Output only the lines below from the one containing "Instruction: Select the 32x32 folder in tree" to the one containing "Given: Click the blue H hospital icon", exactly as written, both ends kept.

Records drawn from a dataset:
⁂

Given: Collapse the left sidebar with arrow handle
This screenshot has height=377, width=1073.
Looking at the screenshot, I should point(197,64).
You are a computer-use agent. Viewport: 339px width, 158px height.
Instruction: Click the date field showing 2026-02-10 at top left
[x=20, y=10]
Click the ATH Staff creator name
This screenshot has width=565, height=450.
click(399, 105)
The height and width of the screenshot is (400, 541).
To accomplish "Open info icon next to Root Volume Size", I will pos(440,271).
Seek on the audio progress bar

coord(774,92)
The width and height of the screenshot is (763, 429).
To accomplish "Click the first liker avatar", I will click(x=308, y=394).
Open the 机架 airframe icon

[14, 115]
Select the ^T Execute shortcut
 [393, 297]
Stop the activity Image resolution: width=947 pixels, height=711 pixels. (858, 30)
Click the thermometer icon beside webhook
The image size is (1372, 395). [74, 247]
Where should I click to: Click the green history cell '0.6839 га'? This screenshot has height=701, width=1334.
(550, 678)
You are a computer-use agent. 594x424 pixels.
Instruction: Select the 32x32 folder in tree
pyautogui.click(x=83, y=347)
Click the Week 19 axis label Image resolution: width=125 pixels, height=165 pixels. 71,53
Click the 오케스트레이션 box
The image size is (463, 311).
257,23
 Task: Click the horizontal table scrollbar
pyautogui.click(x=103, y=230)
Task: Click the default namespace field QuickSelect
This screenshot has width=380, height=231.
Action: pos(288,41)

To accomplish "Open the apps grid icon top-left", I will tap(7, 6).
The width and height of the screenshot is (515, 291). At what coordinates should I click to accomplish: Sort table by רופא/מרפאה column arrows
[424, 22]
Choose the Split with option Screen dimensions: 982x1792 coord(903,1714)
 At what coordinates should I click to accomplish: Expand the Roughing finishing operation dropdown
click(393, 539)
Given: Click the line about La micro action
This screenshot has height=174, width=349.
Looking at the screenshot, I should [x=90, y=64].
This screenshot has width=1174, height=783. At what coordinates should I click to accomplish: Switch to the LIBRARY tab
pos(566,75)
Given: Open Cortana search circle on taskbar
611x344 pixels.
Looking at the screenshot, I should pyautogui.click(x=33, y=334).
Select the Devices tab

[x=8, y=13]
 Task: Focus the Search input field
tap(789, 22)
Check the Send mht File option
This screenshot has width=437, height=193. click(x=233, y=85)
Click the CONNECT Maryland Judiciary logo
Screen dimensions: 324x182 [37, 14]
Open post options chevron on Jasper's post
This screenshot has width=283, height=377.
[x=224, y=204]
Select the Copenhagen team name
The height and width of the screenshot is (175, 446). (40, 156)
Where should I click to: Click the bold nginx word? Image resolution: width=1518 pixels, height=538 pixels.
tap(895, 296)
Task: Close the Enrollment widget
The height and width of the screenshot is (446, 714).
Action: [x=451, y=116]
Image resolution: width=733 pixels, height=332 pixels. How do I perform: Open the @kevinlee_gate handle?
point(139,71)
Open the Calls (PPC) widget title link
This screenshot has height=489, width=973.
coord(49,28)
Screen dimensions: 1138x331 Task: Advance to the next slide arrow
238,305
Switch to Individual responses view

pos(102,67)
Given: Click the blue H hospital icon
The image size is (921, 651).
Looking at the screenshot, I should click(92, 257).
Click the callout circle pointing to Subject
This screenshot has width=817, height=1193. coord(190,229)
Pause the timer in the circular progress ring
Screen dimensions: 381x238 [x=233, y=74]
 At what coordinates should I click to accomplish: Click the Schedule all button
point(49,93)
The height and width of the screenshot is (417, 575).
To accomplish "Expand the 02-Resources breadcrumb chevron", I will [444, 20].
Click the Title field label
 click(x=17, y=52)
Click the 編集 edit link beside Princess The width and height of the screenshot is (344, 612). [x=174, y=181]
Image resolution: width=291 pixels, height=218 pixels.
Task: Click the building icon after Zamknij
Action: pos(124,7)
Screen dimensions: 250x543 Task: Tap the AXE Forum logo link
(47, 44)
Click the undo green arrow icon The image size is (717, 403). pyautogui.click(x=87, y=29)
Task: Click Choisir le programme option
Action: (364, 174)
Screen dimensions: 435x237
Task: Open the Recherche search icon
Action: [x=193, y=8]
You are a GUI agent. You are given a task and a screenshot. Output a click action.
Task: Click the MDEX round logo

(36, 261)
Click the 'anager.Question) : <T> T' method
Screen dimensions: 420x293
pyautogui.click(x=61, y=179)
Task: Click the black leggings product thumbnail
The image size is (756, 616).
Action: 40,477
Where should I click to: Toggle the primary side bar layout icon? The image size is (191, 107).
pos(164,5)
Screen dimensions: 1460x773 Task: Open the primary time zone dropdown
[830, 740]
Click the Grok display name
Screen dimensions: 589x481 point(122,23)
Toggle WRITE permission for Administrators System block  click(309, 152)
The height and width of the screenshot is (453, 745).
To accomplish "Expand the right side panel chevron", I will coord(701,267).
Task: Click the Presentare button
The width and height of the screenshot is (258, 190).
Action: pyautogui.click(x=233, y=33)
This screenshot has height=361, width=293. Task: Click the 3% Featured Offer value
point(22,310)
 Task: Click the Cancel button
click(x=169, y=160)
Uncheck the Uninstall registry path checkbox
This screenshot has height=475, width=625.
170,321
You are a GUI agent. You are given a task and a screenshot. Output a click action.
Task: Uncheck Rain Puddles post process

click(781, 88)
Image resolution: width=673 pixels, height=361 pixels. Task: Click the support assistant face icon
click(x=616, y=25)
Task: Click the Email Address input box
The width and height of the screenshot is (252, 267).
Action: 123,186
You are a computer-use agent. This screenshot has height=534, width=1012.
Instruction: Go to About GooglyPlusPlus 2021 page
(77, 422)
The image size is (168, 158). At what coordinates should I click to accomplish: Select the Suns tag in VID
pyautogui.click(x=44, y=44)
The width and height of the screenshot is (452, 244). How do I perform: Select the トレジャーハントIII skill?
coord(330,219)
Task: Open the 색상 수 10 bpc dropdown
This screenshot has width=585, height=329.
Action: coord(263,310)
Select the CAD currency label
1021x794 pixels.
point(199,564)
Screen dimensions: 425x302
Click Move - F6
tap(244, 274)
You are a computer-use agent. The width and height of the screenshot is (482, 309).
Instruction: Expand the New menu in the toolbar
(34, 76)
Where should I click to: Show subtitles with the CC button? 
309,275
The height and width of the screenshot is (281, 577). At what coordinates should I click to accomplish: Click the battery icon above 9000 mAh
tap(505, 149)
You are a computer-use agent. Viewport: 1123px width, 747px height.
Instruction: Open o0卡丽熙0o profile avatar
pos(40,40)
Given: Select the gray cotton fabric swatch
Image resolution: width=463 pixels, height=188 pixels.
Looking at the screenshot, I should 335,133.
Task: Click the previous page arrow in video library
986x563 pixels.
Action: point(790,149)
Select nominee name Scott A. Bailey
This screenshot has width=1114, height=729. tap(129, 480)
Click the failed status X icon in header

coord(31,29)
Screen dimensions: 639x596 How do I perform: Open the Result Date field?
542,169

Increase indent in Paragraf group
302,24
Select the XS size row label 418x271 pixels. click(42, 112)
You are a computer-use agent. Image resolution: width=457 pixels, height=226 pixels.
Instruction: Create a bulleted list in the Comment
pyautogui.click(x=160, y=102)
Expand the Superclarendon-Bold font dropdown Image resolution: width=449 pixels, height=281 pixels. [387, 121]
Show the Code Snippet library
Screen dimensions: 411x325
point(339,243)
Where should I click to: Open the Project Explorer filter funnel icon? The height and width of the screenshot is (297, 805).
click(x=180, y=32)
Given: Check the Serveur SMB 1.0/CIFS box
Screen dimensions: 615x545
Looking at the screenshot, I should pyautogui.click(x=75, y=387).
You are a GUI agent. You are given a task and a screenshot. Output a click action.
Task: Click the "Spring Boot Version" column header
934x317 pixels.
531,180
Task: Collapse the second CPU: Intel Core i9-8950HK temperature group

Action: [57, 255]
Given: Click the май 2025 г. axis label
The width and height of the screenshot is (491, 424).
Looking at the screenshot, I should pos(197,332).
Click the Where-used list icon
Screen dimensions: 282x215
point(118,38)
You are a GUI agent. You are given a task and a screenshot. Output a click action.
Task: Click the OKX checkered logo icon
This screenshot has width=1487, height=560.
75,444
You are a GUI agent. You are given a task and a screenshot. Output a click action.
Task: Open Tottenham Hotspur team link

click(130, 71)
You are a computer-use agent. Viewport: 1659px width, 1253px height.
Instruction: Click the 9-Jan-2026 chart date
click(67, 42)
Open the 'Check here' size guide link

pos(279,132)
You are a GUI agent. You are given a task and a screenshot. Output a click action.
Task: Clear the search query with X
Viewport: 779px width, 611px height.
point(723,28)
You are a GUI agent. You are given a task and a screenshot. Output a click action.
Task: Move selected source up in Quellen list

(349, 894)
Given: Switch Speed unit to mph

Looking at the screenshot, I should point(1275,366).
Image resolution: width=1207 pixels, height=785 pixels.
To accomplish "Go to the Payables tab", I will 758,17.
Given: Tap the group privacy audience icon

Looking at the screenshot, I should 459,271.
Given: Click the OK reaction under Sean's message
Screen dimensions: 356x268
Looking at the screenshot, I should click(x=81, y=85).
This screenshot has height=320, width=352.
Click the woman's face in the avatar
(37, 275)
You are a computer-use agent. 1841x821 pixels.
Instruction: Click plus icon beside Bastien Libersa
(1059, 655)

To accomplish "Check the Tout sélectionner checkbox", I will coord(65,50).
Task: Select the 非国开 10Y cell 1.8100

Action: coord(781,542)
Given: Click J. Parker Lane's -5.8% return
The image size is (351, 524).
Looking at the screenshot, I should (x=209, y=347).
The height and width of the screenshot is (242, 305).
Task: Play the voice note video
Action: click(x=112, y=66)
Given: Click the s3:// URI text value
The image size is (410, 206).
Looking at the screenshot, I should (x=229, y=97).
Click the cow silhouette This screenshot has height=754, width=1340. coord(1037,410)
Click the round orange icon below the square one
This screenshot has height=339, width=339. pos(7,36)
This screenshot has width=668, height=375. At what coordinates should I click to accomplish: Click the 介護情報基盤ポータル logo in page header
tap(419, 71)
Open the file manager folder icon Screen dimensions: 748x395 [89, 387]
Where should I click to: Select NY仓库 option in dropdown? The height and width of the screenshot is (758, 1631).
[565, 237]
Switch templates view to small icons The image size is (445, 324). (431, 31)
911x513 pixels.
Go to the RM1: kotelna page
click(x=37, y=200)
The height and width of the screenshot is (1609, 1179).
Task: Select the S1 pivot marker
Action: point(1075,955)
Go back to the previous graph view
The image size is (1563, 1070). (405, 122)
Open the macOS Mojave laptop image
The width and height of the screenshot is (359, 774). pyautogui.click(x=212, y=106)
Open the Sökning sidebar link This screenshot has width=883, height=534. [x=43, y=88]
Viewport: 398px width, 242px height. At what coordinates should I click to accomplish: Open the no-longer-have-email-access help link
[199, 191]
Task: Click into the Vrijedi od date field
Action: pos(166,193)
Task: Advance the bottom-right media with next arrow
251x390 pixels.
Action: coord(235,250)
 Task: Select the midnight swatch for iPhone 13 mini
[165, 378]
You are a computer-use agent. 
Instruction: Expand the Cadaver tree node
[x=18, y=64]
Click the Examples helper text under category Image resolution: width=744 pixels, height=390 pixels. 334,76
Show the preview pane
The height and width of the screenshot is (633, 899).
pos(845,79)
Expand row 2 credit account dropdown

⁂

- [TASK SOLUTION]
Instruction: Select the 32x32 folder in tree
pyautogui.click(x=83, y=347)
Click the Week 19 axis label Image resolution: width=125 pixels, height=165 pixels. 71,53
Click the 오케스트레이션 box
The image size is (463, 311).
257,23
 Task: Click the horizontal table scrollbar
pyautogui.click(x=103, y=230)
Task: Click the default namespace field QuickSelect
This screenshot has width=380, height=231.
Action: pos(288,41)

To accomplish "Open the apps grid icon top-left", I will tap(7, 6).
The width and height of the screenshot is (515, 291). At what coordinates should I click to accomplish: Sort table by רופא/מרפאה column arrows
[424, 22]
Choose the Split with option Screen dimensions: 982x1792 coord(903,1714)
 At what coordinates should I click to accomplish: Expand the Roughing finishing operation dropdown
click(393, 539)
Given: Click the line about La micro action
This screenshot has height=174, width=349.
Looking at the screenshot, I should [x=90, y=64].
This screenshot has width=1174, height=783. At what coordinates should I click to accomplish: Switch to the LIBRARY tab
pos(566,75)
Given: Open Cortana search circle on taskbar
611x344 pixels.
Looking at the screenshot, I should pyautogui.click(x=33, y=334).
Select the Devices tab

[x=8, y=13]
 Task: Focus the Search input field
tap(789, 22)
Check the Send mht File option
This screenshot has width=437, height=193. click(x=233, y=85)
Click the CONNECT Maryland Judiciary logo
Screen dimensions: 324x182 [37, 14]
Open post options chevron on Jasper's post
This screenshot has width=283, height=377.
[x=224, y=204]
Select the Copenhagen team name
The height and width of the screenshot is (175, 446). (40, 156)
Where should I click to: Click the bold nginx word? Image resolution: width=1518 pixels, height=538 pixels.
tap(895, 296)
Task: Close the Enrollment widget
The height and width of the screenshot is (446, 714).
Action: [x=451, y=116]
Image resolution: width=733 pixels, height=332 pixels. How do I perform: Open the @kevinlee_gate handle?
point(139,71)
Open the Calls (PPC) widget title link
This screenshot has height=489, width=973.
coord(49,28)
Screen dimensions: 1138x331 Task: Advance to the next slide arrow
238,305
Switch to Individual responses view

pos(102,67)
Given: Click the blue H hospital icon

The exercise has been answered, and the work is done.